Beyond those operational changes, the letter says the administration has offered to “codify improved operational guidelines” for immigration enforcement, described as layered on top of updates “negotiated, agreed to, and passed through the House on a bipartisan basis. ” One specific improvement described is an expansion of body-worn cameras: the letter states the administration “will expand the use of body-worn cameras by DHS law enforcement undertaking immigration enforcement operations, ” with an exception “for undercover operations. ”

The letter also says the administration “will increase Congressional oversight, ” but the text provided is truncated mid-sentence, ending after “requiring retent” without further detail. Because the document excerpt is incomplete, the precise oversight mechanism and any retention requirement described cannot be verified from the available text alone.

Where do negotiations stand, and what is still not settled?
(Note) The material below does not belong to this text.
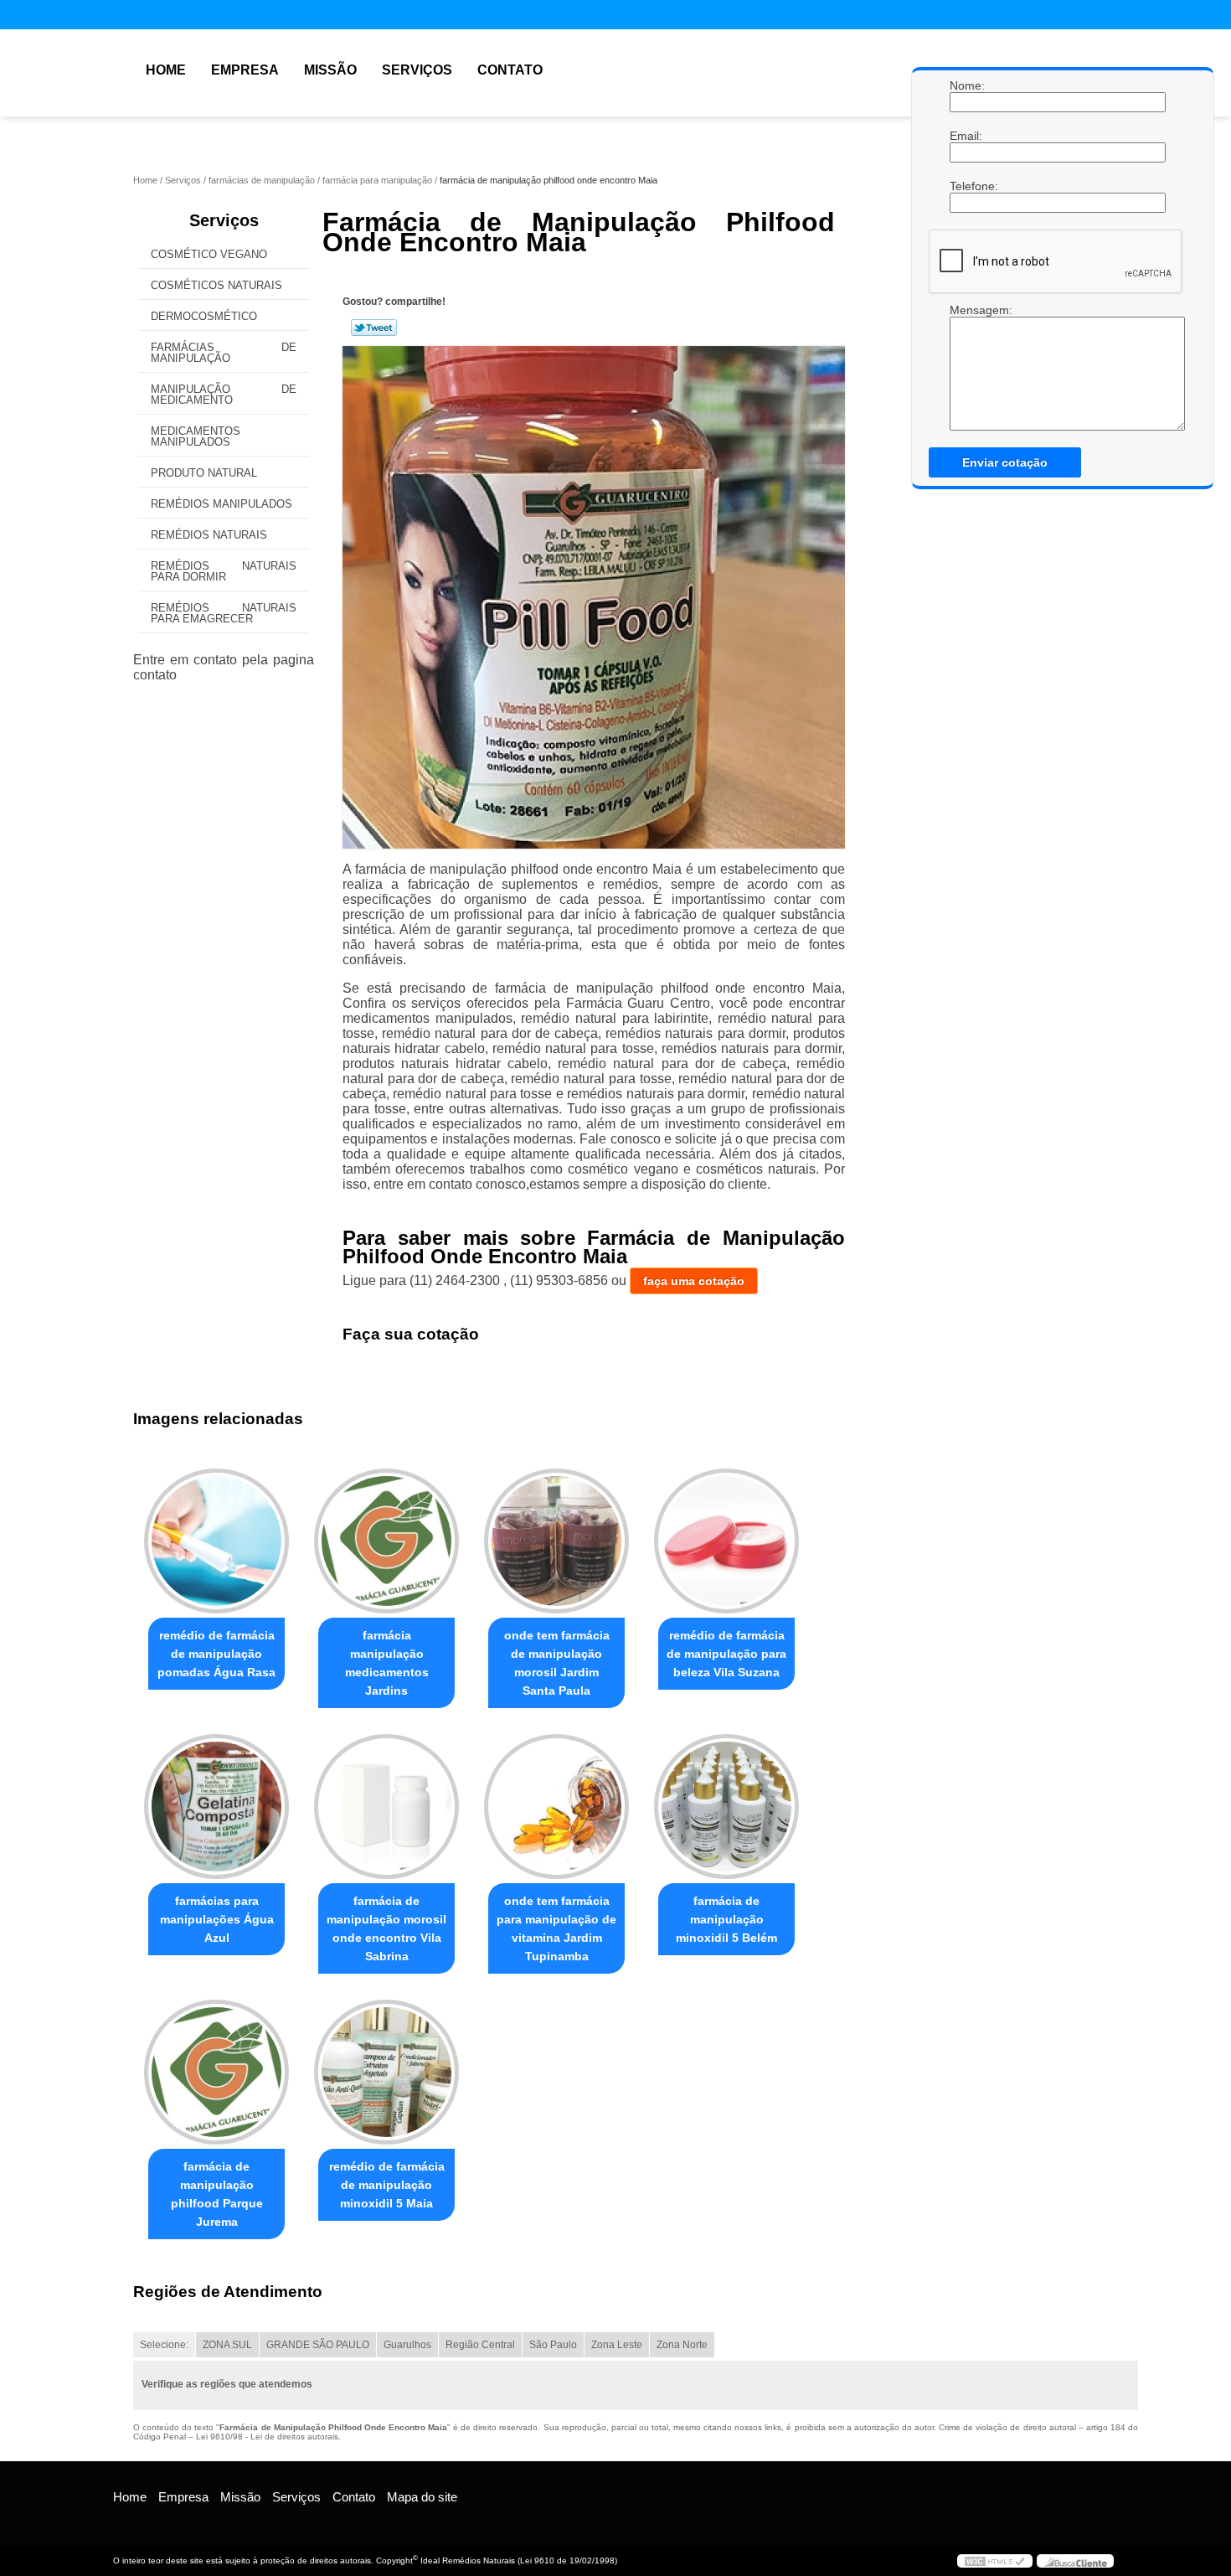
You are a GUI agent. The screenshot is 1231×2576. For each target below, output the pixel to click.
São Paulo (553, 2345)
The White House letter frames its proposal as part of an effort to resolve the lapse in appropriations. It states that “since the beginning of this lapse in appropriations, ” the administration has sought an “expeditious conclusion through good-faith negotiation. ” It also claims the administration’s position was “repeatedly mischaracterized” on the Senate floor on Thursday, March 12 (ET), without specifying who made which statements or what was mischaracterized.

What remains unsettled in the letter is the substance of Democrats’ demands and counteroffers beyond the White House characterization that “the majority of their demands, as written, would make it impossible to fully protect American citizens from dangerous criminal aliens and expose law enforcement and their families to increasing threats of violence. ” The letter summarizes the administration view that the Democrats’ position would “prioritize illegal aliens above American families, ” but it does not provide the actual text of those demands in the excerpt provided here.

From the facts contained in the letter, the clearest concrete offer involves immigration enforcement operational guidelines—including expanded body-worn camera usage and other operational changes attributed to Tom Homan on February 12. Yet the letter also makes plain that, as of March 17, 2026 (ET), the White House considers Democratic leaders’ March 16 counteroffer insufficient for a deal. The result is that, despite the written outreach to susan collins and the stated willingness to make “narrow changes, ” the impasse described by the White House remains unresolved in the material provided.